On that note I’m off to bed. Maybe tonight will be different.

So you’re saying I really have lost it? :wink:

You can set it to do this at least in Windows. The exact sequence will depend on exactly what version you run, but it will be something like:

Control Panel > Regional and Language Options > Keyboards & Languages > Change Keyboard > Advanced Key Settings > Select “Press Shift Key”

You’re not the only one.

I have walked up to my house numerous times while hitting the unlock button on my fob. I have laughed at myself each time, but wonder about the future…:slight_smile:

Over the 20 or so years I’ve been a grocery shopper, I’ve probably left hundreds of dollars worth of coupons on my table, in the car or even worse in my damn pocket. This week I left a $10 coupon in my pocket as I checked out and went home.

Trying to turn off the barking dog with the remote when he barks while I’m watching television?

Okay, actually I did that a couple of times but I’m over it now.

BUT…every time I plug in (a) my Kindle, (b) my phone, I first get the thing, the plug thing, in upside down, and it won’t go in. So I turn it over, and it still won’t go in. So I turn it back over, the way I had it the first time, and voila, it goes in. I also do this with new USB drives. Eventually I learn what’s on top. But with the Kindle and the phone, I never learn.

I probably don’t do that every single time and it’s selection bias, but I do it a lot.

You know you can put them on and stand there and memorize your list. Or read the one thing you couldn’t remember from when you wrote it. Then put the glasses back on the rack. You don’t have to buy them.

Heh. A half dozen years or so ago, we went to the AT&T store to upgrade our phones. And lo and behold, they were showcasing some sort of system that does just that. From a remote type thingie, you could unlock your house, turn the lights up and down, set your thermostat and feed the cat. Okay, maybe not the last one. :stuck_out_tongue: But I’d it was beginning to be available back then, maybe it’s a full-fledged reality now. Anyone know if this keeps all of us from really being crazy?

And Hilarity, I used to do something similar. When my husband would annoy me as I was reading, I often aimed that thing at him to get him to pause. That didn’t work on him any better than my key fob opened the front door. Not for lack of trying though.

You do this every time?

(You know, they say a bachelor is a man who never makes the same mistake once.)

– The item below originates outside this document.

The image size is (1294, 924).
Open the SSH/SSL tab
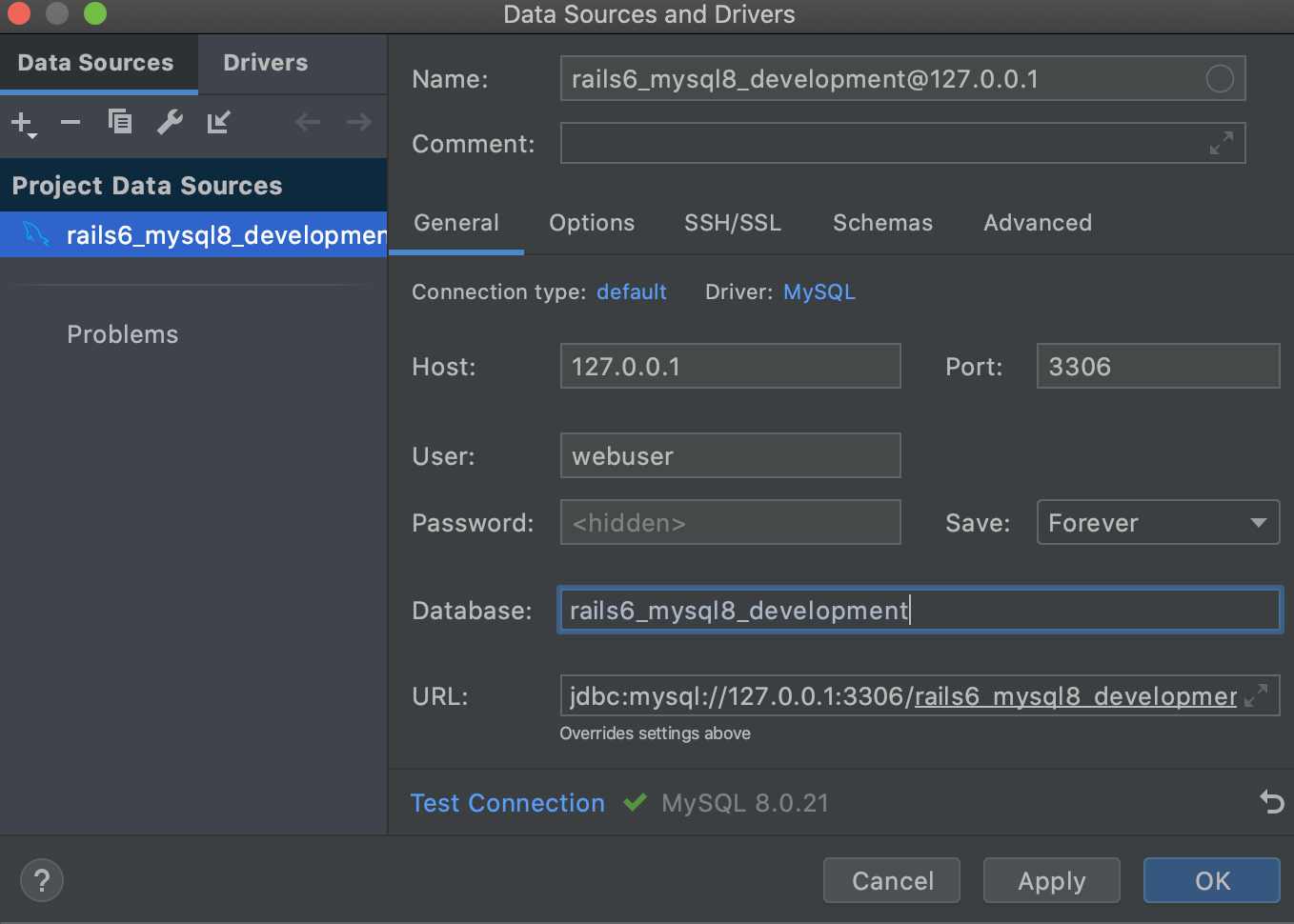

Hit “Command-Z,” after spilling coffee on the keyboard.

I stopped at some traffic lights during a power outage.

I save time in the mornings by using my landline to call my cellphone to locate it. Later in the day I notice I’ve had a missed call - who can that be from?

Yep! Why is that?? :smiley:

Around here, that’s the law. Treat it as a fourway stop when out.

I always assume that north is in front of me, east is right, and west is left. I get lost a lot.